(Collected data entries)
━━━━━━

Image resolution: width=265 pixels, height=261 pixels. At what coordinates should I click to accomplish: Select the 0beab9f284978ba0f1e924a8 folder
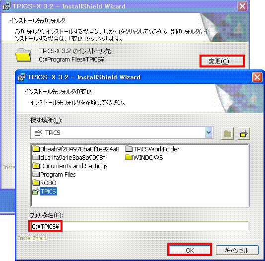pos(76,149)
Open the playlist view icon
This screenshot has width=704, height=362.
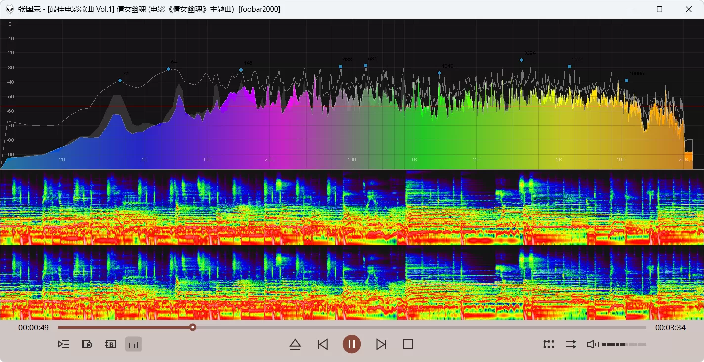click(63, 344)
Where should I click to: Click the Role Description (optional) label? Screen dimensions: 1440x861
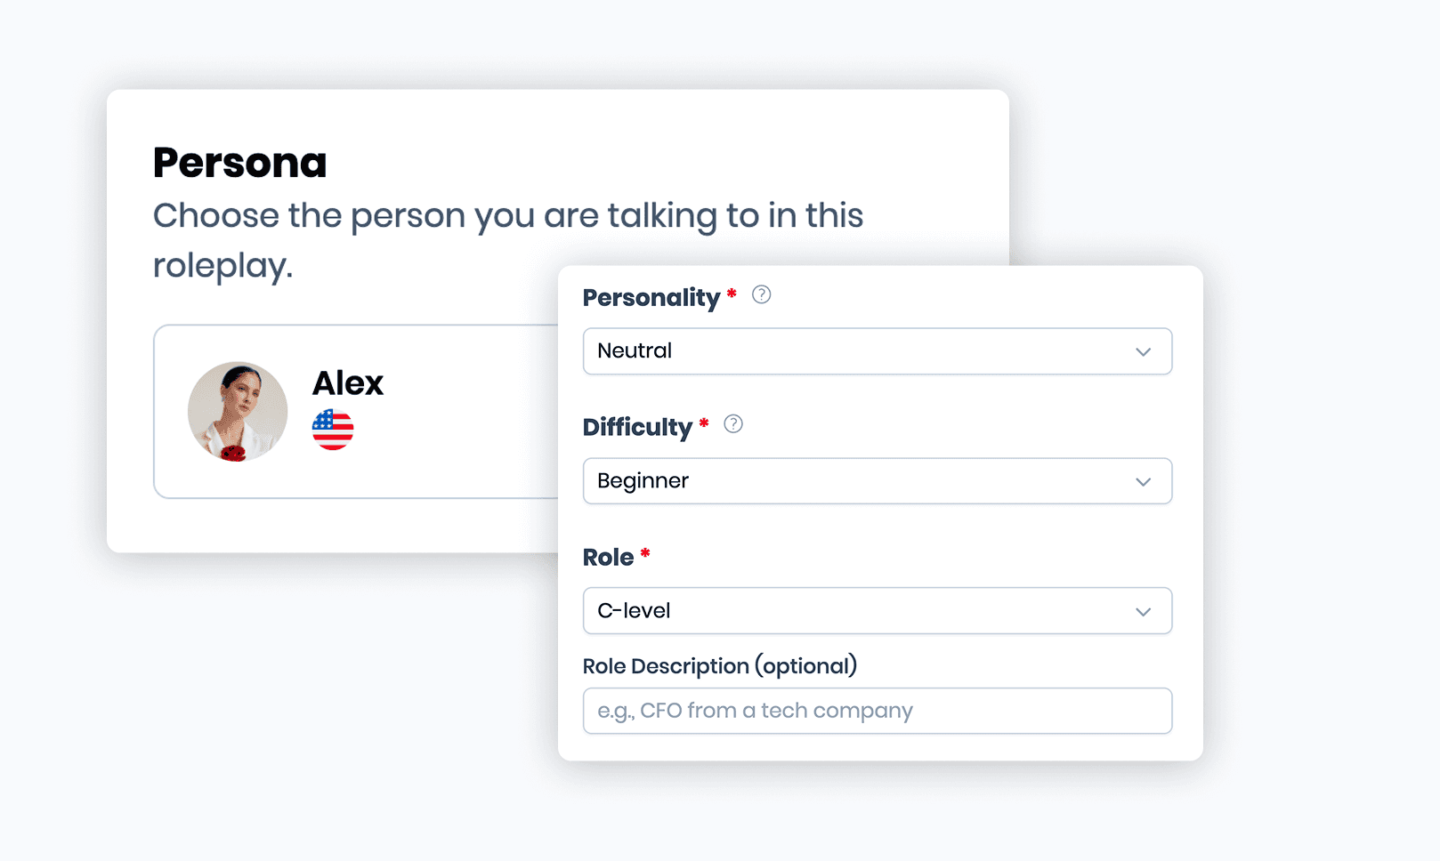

━━━━━━

## THE PROBLEM
Restate, exactly as they appear, the line with "Open the playlist view icon" and all the lines after it up to the end of the data above; images do not belong in the copy.

## ANSWER SECTION
Open the playlist view icon
This screenshot has width=704, height=362.
click(63, 344)
Where should I click to: Click the Role Description (optional) label? Screen dimensions: 1440x861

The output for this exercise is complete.